確認されているだけで三手一万に及びます。各地の土豪が抵抗して凌いでおりますが既に食糧庫が二カ所落とされ、救援を要請しております」

 群臣にどよめきが広がった。

「北に飛将、南からは袁家、一体どうすれば良いのだ」

 ただ、愚痴を吐くばかりで大した策も生まれない群臣。

 その様子を見て劉備は溜め息を吐いた。

「今は呂布より袁術が厄介だ。誰か我こそはこれを討たん、と言う者はいないか?」

 劉備が問うと、一同黙り込んだ。

「……だろうな」

 攻めて来たのは一万とは言え、袁術は十万を超す軍を抱える大勢力。明らかな罠である。ノコノコ討伐軍を出せば叩き潰されかねない。

「大兄、俺が行こう」

 名乗り出たのは張飛だった。だが劉備は首を振った。

「いや、俺様が行く。雲長は付いて来い、益徳は城に残れ」

「だが……」

 張飛の言は群臣の反論に掻き消された。

「州牧ともあろう方が自らご出馬とは、お止めください」

「そうでございます、誰ぞ他の者にお命じください」

 劉備はジロリと群臣を見渡した。

「ではお前らが行くか?」

「そっ、それは…」

「ふん、」

 どうやら自分は智に生きる者達とは気が合わないようだ、と劉備は思った。口だけは達者だが己は動こうとはしない。
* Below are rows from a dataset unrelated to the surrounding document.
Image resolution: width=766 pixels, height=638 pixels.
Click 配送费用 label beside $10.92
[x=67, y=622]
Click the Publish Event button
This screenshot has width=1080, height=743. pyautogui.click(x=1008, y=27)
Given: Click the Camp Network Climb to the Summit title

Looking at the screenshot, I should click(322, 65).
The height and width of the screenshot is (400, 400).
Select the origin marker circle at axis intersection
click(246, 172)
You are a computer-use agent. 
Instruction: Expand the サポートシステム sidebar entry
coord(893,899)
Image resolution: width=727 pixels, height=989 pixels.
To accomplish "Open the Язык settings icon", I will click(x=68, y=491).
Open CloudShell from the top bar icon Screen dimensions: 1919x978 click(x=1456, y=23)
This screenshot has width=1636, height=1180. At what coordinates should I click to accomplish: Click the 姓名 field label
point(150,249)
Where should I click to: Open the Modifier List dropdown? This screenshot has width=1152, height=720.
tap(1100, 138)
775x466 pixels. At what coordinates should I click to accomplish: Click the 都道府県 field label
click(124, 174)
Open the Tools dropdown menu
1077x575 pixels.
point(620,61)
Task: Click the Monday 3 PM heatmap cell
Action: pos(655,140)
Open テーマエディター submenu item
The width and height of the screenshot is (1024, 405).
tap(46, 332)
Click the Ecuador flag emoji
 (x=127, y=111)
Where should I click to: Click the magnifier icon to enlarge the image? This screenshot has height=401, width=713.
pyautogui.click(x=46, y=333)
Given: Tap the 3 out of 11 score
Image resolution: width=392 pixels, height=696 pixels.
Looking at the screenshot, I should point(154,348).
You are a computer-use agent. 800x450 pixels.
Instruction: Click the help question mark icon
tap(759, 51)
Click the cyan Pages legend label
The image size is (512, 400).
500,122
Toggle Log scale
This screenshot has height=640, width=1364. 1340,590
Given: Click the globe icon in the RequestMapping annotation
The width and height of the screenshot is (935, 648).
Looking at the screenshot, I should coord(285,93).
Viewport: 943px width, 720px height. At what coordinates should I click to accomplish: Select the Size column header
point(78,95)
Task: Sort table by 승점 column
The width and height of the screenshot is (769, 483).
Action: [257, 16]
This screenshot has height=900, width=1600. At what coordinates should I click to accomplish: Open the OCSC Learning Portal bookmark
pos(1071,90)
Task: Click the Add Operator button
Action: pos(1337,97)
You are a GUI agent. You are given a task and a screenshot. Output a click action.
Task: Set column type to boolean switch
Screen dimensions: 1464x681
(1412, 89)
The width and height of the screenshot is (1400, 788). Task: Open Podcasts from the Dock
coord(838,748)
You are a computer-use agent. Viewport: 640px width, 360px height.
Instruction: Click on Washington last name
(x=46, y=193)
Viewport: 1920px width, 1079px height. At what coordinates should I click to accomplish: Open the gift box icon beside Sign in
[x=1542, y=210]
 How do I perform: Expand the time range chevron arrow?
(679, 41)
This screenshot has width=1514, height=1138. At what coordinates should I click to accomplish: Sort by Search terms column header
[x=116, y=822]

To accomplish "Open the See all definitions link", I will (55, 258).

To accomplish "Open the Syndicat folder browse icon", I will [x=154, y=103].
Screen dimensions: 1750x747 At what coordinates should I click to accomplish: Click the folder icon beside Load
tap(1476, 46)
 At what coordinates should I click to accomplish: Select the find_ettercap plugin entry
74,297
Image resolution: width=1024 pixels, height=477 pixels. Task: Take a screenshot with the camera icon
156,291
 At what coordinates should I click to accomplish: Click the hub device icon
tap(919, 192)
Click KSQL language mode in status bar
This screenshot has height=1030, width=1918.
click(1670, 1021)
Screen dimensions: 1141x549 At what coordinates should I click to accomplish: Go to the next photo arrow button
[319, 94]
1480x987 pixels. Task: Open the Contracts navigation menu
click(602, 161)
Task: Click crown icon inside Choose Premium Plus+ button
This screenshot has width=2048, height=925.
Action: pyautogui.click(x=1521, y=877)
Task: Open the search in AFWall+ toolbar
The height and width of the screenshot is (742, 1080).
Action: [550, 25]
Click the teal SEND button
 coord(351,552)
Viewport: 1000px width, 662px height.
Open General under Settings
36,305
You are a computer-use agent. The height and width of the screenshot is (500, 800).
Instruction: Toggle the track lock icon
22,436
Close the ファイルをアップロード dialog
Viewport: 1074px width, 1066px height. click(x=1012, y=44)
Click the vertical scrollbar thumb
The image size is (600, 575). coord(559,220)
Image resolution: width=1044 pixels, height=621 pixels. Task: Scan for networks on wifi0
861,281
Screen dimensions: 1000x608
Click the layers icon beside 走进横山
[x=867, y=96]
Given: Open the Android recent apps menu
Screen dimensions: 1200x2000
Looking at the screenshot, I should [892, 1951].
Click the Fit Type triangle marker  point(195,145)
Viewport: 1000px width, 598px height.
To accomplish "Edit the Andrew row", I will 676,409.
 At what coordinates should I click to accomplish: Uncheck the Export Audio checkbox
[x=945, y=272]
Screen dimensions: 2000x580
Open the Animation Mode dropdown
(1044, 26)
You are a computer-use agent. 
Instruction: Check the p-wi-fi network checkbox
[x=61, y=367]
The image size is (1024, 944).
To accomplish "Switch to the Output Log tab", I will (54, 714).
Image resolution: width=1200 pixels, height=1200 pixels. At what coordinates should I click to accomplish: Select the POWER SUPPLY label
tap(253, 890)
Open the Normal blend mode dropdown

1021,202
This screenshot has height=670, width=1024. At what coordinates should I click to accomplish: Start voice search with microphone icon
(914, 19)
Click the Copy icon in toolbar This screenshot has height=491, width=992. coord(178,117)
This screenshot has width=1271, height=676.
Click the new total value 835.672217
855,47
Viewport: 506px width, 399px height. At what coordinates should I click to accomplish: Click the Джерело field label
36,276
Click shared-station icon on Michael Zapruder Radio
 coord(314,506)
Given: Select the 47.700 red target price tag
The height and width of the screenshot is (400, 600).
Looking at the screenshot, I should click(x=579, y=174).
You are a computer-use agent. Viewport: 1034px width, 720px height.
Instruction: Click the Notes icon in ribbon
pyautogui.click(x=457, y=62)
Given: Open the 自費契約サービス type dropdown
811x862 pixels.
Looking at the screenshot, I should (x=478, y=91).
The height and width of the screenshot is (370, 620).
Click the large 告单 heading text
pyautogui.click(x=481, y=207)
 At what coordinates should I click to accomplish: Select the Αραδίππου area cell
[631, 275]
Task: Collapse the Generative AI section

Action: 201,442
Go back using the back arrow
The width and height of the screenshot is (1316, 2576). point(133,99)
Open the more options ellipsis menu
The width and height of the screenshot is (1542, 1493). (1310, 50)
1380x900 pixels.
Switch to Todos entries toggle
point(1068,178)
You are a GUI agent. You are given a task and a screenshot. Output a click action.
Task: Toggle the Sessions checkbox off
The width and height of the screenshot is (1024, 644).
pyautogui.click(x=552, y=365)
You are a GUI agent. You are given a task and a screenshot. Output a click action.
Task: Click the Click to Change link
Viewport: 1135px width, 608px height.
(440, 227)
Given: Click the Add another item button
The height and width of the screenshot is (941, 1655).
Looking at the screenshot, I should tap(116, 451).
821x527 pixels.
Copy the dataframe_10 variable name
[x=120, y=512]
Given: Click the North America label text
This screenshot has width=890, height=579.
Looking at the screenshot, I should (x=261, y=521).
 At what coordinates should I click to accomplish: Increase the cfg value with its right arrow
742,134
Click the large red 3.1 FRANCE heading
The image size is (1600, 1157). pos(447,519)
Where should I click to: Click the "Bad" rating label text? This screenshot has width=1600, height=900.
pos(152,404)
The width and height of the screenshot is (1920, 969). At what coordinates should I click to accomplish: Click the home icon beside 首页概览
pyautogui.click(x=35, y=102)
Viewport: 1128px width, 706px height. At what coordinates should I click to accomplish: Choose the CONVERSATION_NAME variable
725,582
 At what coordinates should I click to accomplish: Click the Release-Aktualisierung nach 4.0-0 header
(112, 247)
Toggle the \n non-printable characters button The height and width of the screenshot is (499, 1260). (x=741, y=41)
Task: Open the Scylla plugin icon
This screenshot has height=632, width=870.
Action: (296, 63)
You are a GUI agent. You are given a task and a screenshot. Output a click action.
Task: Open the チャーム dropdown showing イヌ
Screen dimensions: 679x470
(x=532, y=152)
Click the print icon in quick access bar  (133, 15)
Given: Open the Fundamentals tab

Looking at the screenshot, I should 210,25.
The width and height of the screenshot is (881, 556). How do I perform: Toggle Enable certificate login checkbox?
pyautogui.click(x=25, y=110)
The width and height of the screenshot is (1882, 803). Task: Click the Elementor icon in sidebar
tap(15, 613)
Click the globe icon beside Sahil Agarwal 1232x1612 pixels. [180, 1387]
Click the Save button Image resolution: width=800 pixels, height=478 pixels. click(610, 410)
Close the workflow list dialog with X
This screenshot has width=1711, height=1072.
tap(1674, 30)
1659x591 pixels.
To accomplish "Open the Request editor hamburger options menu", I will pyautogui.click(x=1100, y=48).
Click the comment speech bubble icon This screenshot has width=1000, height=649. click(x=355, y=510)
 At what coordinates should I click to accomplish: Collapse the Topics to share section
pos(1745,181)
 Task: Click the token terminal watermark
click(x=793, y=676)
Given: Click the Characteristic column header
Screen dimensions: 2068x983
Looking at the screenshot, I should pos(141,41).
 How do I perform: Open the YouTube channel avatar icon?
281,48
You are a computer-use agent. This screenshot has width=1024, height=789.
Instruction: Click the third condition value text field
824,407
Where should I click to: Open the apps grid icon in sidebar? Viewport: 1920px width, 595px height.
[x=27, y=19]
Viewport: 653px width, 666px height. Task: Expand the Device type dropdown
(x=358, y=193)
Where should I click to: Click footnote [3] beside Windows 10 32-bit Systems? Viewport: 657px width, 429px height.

苛立ちと相まって群臣がこの上無く目障りに思えた。

 とにかく劉備はこの城から離れたかった。

「では玄徳、呂布はどうするのだ?」

 簡雍が尋ねた。

「下[丕β]に招待する」

 またも群臣が騒ぎかけたが一睨みで黙らせた。

「縻竺、縻芳に留守を任す。憲和は呂布の応対しろ」

「ははっ」

「曹豹には州兵を一時委ねる、守りは抜かり無いように。益徳は丹陽兵一千を委ねる、遊軍として呂布を監視しろ」

「分かった」

 曹豹の返事が無い。

「いいな? 曹豹」

「……承知した」

 劉備は立ち上がった。

「俺様は丹陽兵四千で各地の救援へ向かう。後の者達は縻竺の指示通りに動け。以上、解散」

「たった四千で行くのか」

 関羽が訝しげに聞いた。

「俺様が出るんだ、寧ろ多い位だぞ」

 劉備は屈託無く笑いかけた。




「どけどけぇい! 劉玄徳様のお通りだ!」

 劉備が先頭に立ち、馬上で双剣を振り回しながら『袁』の軍勢を突き崩す。後に続く丹陽兵も勢いづいて盛り上げる。


 後方の関羽は血飛沫の中、戯れる様な劉備を見て目を細めた。

「兄者とは不思議な人間だ」

 関羽が思わず口にした言葉に傍らの青年・田豫も同意した。

「はい、最初は丹陽兵四千だけで出陣などと申されたので心配しました。ですがたった十日程でこれです」

 そう言って田豫は後方を見た。


 兵は一万を超えていた。劉備が自ら救援に来た事により、感じ入った土豪が多かったのか次々と兵を供出したのだ。

 土豪が馳せ参じる様子を見て、劉備以外の者達は成る程これを見越して防備を割かず救援に来たのか、と納得したものだった。

 が、不思議な事に誰よりも驚いていたのは劉備本人だった。劉備は本気で一万に四千で勝つつもりだったのだ。

 勿論、この様に兵が増大する事など予想しているはずなど無く、直ぐに兵糧不足という大きな障壁が現れた。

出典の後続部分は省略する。